*PROBLEM TO WORK ON:*
The reply must consist of one number: how many lines of the data include the word "Мансийске".

━━━━━━━━━━

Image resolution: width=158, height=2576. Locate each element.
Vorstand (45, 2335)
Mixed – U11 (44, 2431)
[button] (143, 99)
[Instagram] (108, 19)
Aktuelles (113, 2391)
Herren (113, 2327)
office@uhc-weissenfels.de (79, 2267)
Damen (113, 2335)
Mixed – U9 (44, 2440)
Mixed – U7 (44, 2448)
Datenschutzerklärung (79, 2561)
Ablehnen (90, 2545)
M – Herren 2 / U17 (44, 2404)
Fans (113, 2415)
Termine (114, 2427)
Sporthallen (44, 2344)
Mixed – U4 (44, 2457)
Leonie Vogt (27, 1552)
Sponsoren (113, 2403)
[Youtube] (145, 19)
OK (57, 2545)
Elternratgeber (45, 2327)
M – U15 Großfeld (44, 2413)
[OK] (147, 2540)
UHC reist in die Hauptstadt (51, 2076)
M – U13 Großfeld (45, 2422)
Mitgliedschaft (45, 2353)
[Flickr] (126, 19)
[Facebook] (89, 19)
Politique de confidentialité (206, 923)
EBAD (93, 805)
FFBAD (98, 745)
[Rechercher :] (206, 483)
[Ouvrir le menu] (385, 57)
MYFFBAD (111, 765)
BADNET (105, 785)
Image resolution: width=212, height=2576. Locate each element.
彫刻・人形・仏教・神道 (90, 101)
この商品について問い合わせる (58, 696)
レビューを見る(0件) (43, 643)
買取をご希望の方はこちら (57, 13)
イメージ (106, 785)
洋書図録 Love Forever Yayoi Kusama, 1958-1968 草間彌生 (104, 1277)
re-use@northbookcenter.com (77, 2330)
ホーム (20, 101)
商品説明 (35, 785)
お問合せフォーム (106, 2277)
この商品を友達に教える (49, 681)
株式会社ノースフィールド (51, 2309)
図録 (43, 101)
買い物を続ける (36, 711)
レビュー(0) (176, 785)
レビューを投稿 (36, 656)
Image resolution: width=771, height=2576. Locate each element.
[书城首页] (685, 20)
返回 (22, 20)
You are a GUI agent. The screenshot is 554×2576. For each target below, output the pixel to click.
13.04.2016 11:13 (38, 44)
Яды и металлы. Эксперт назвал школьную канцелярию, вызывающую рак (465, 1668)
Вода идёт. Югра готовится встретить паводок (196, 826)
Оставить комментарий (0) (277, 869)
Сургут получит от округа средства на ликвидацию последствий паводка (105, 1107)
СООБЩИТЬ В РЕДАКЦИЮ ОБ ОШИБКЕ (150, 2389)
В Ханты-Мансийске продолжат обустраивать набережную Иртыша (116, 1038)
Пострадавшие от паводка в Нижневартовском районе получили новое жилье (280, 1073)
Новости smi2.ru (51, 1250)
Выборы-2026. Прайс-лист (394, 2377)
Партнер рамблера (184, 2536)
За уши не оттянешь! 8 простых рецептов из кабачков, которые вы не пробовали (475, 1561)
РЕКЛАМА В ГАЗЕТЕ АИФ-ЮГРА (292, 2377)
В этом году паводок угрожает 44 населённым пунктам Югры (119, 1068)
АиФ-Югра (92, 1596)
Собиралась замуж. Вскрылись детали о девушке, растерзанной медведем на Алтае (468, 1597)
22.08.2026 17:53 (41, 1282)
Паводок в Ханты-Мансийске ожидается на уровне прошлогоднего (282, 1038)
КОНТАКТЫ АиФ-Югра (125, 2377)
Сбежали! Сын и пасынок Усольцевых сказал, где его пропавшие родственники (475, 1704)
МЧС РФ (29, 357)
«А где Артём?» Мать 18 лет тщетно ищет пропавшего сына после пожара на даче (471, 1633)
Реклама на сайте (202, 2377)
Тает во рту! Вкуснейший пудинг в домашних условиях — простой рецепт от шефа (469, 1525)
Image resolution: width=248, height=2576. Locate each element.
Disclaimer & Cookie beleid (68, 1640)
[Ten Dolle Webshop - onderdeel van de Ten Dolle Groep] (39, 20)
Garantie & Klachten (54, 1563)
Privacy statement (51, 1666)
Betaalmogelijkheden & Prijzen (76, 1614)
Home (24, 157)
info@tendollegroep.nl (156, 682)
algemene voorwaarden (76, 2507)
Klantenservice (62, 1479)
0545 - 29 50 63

━━━━━━━━━━

*REPLY TO THE TASK:*
2